Bobadilla was also acknowledged as governor by the King of Spain in letters directly sent to her. As the governor, Isabel was able to handle many issues faced by all New World governors, including problems between the Indigenous Cubans and Europeans. Isabel Bobadilla contributed to the fortification of Cuba against rivals by advancing the construction of Havana's first fortress La Fuerza. La Fuerza was finished by Isabel de Bobadilla to defend the city against frequent enemy attacks; nevertheless, French pirates led by Jacques de Sores sacked Havana and burned La Fuerza in 1555.

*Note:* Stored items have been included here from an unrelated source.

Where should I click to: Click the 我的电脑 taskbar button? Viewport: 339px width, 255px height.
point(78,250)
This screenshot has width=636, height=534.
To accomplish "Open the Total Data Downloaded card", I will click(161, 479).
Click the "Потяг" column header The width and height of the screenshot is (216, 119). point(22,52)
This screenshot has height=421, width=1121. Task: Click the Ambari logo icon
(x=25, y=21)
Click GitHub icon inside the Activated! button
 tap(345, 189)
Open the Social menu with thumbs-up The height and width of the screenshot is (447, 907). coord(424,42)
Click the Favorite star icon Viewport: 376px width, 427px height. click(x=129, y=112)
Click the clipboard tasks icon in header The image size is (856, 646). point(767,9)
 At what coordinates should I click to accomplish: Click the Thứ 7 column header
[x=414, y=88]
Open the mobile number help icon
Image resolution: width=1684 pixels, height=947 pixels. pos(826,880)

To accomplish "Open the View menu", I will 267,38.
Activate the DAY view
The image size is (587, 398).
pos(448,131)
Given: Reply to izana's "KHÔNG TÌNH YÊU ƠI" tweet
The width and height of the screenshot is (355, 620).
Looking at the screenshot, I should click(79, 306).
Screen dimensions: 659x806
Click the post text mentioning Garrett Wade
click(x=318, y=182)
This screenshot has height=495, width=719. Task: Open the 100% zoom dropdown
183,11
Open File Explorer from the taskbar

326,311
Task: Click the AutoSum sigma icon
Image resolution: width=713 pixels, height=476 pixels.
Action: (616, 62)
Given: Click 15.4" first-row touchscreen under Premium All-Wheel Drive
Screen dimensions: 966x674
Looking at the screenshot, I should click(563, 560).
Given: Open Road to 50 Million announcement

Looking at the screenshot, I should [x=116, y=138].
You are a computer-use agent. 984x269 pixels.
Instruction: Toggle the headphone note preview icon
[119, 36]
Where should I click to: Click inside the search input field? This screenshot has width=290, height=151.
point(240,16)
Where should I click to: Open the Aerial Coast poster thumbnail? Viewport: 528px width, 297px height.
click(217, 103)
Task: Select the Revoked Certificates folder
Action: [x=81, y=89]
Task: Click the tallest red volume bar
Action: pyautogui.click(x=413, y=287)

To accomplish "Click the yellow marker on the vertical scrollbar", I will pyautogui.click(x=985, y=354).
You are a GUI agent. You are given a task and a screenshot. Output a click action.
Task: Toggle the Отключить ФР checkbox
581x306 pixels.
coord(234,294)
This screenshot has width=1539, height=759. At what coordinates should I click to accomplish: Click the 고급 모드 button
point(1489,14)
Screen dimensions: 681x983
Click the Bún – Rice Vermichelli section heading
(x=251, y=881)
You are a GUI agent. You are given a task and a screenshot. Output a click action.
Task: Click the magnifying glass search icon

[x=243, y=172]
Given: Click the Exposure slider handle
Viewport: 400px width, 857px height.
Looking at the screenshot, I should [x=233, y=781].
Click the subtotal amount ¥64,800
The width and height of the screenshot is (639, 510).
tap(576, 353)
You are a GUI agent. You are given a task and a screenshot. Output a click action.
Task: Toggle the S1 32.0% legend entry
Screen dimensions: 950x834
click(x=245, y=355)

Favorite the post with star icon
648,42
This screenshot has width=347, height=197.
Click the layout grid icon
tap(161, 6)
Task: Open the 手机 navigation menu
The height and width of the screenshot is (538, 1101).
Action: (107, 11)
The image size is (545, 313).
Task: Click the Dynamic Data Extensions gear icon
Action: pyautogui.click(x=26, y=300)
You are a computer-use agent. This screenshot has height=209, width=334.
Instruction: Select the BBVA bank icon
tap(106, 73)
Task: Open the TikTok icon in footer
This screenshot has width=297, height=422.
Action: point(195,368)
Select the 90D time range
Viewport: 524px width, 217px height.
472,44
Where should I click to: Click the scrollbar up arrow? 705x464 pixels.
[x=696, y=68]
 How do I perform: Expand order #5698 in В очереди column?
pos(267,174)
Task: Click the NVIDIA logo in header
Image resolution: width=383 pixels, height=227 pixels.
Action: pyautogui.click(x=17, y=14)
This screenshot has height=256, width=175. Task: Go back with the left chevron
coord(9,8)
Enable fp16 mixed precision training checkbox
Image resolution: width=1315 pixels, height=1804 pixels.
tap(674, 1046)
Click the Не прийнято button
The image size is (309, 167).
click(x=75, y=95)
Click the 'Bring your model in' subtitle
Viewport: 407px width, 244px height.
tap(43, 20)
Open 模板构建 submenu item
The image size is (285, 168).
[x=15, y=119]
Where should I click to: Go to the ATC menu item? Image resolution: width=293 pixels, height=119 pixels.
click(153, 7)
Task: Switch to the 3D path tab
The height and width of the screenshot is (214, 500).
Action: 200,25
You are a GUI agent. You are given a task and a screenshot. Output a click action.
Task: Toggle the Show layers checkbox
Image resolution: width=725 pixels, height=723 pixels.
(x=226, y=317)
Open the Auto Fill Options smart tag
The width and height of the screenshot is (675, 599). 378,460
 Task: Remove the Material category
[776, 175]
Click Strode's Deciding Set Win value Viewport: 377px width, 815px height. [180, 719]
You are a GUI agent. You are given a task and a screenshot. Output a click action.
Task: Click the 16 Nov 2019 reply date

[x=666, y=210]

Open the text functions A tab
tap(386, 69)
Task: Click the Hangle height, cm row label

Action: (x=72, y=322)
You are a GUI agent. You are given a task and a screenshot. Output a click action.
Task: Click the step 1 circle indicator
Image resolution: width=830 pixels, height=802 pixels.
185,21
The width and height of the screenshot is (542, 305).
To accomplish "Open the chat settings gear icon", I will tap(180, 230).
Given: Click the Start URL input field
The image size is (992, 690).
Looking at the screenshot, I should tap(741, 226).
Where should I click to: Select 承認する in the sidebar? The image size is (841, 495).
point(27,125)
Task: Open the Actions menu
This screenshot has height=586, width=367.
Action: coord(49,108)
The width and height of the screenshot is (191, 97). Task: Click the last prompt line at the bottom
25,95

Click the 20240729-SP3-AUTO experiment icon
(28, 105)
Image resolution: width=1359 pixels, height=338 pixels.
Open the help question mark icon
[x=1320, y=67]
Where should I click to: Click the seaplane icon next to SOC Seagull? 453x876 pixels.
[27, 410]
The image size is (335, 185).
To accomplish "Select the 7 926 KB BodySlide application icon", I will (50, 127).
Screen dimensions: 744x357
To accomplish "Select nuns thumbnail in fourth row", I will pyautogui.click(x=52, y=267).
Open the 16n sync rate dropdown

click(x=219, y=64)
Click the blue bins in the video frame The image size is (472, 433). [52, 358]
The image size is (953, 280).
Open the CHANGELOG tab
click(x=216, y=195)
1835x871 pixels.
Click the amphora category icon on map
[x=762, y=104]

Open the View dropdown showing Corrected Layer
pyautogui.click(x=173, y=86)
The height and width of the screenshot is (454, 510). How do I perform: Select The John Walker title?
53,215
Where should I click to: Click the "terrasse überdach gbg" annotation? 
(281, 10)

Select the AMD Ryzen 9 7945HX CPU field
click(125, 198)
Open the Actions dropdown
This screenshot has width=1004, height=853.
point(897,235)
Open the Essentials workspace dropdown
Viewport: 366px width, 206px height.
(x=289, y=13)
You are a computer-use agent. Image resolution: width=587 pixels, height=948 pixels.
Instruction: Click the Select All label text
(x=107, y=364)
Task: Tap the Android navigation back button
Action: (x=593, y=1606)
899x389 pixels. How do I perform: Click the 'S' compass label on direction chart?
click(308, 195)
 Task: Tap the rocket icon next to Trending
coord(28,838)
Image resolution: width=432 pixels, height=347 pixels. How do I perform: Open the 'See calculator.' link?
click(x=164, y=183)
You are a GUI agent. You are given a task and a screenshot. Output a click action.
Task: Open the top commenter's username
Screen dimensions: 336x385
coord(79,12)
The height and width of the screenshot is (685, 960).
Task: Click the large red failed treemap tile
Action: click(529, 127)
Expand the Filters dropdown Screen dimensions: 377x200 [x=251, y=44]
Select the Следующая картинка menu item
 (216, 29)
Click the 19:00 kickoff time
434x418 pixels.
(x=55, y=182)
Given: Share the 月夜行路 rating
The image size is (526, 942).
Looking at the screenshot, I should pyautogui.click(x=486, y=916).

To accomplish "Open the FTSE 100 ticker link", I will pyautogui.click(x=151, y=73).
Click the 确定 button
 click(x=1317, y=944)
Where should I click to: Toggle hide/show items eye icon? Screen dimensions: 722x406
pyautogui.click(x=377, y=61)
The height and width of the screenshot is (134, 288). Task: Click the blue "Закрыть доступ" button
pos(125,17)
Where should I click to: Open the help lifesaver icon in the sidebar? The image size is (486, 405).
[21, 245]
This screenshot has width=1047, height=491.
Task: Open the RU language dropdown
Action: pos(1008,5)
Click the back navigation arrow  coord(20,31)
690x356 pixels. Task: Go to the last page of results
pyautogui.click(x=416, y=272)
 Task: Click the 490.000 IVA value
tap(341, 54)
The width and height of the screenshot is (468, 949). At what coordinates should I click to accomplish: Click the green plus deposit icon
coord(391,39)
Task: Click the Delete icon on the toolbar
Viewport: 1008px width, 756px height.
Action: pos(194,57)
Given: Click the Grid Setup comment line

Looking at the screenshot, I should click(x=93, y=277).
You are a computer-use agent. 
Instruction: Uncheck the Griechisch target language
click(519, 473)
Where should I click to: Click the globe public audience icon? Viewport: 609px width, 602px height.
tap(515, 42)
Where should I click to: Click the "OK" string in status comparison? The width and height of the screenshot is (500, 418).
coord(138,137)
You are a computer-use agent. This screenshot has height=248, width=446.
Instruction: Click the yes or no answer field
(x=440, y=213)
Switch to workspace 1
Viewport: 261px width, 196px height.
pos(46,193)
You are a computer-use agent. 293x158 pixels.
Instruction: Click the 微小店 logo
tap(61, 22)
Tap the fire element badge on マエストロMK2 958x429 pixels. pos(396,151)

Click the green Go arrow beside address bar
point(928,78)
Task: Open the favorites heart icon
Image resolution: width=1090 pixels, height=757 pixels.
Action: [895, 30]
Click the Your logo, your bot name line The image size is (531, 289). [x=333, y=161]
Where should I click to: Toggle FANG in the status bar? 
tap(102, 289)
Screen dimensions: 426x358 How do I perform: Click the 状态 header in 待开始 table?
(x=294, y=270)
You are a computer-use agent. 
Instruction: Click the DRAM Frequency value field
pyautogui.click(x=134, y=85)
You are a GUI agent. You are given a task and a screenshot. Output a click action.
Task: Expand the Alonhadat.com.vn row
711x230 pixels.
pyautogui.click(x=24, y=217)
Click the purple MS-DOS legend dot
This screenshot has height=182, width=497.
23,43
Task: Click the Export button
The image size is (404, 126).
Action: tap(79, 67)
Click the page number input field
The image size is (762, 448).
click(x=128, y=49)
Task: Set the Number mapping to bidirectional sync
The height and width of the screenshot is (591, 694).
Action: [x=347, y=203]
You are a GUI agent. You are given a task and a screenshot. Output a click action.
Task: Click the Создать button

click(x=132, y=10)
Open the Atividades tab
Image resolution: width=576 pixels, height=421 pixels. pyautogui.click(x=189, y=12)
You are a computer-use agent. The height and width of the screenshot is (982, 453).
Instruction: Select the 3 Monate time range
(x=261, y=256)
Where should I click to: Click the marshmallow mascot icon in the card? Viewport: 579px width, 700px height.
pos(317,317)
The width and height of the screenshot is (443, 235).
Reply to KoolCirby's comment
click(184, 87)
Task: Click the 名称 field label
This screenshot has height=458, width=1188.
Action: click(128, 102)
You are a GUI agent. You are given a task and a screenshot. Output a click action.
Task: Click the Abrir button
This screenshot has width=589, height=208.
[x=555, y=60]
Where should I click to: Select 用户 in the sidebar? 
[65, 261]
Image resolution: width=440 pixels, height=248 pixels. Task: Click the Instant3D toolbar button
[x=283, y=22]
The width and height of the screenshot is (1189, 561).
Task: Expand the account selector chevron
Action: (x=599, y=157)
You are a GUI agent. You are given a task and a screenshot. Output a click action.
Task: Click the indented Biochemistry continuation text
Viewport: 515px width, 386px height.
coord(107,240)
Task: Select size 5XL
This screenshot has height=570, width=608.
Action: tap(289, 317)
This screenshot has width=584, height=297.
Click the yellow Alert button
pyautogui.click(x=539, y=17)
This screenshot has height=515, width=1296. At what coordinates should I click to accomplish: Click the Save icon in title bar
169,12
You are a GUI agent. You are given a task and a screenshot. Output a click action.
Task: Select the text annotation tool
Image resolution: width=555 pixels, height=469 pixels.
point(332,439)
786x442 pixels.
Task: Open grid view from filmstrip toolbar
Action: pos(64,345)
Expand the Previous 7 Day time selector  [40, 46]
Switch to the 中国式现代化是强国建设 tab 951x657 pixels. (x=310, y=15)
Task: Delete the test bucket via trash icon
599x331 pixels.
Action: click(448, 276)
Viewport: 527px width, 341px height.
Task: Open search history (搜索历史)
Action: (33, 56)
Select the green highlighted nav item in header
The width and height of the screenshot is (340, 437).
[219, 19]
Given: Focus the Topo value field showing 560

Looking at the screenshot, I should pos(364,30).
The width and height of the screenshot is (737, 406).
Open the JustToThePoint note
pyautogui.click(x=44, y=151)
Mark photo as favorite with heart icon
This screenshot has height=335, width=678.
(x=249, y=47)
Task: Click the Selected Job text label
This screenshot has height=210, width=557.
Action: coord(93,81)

== Lawsuit against Ponce de Leon ==
Isabel de Bobadilla filed a 3,720 page lawsuit, known as Justicia, against Hernán Ponce de León covering the time period of 1540–45. Ponce de Leon was a former partner of de Soto in his explorations of Peru and Nicaragua. The lawsuit recounts the controversies among the inheritors of De Soto and Francisco Vasquez de Coronado, Hernán Cortés, and the viceroy of Mexico; and also includes de Soto's Residencia, which was the investigation carried out in 1554 (after his death) to determine whether or not he had fulfilled all of his responsibilities outlined in his asiento. Ponce de Leon claimed that de Soto did not fulfill his obligations by not equally sharing his new found fortune and wealth from the Peru and Nicaragua explorations. Hernán Ponce de León and Hernando de Soto arrived at an agreement over this issue, before de Soto left for his Florida expedition.

However, when de Soto left, Ponce de León secretly took legal action saying that de Soto did not fulfil their previous agreement and that de Soto intimidated him into signing the agreement. Doña Isabel heard of this legal action, when she was appointed governor, and had seized the document from Ponce de Leon. She then waited for a ship that was in Havana harbor bound for Spain to leave, leaving Hernán with no way out of Cuba, then sent him a letter asking why he had behaved so badly. As the governor, she ordered Ponce de Leon not to leave Havana until he had renounced his secret legal action and drew up a document, that Ponce de Leon would sign, repudiating his repudiation. Doña Isabel was an able and strong leader who used her power to promote her self-interest as seen in this lawsuit against a powerful Spanish conquistador. There is no further information on how this lawsuit concluded.

== Death and legend ==

=== Death ===
In December 1543, Rodrigo Arangel brought the news to Doña Isabel in Havana of de Soto's death. After his death, Isabel auctioned off thousands of items belonging to her and her husband before she left Cuba for Spain. These items included everything from a ranch in Mayabeque Province, complete with native laborers, several hundred heads of cattle, and 500 yucca plants to Soto's house in Havana containing eighteen household slaves, a rosary made of thirty-two solid-gold beads, and a collar and cap made of black velvet. After auctioning off her and her husband's items she raised "more than four thousand pesos of gold," which she used to move back to Spain. The circumstances of Isabel de Bobadilla's death are uncertain. Some people claim she moved back to Spain with the money she received while others believe that, after she heard of her husband's death, she was "broke with grief upon hearing it, and a few days later she died.

=== Legend ===
La Giraldilla is a bronze wind statue of a woman who is surveying the horizon to her north and is located on top of the Castillo de la Real Fuerza in Old Havana, Cuba. The local Cuban people claim that this bronze statue is a depiction of Doña Isabel de Bobadilla and it is suggested that it was placed there to honor Inès de Bobadilla, who is said to have watched every day for the return of her husband.

== Bibliography ==
- Conquistadoras : mujeres heroicas de la conquista de América; Carlos B Vega; Jefferson, NC : McFarland & Co., 2003.
- Leyendas cubanas : a collection of Cuban legends; Olympia B González; Lincolnwood, Ill. : National Textbook Company, 1997.
- Maura, Juan Francisco. Españolas de Ultramar Colección Parnaseo-Lemir. Valencia: Publicaciones de la Universitat de València, 2005.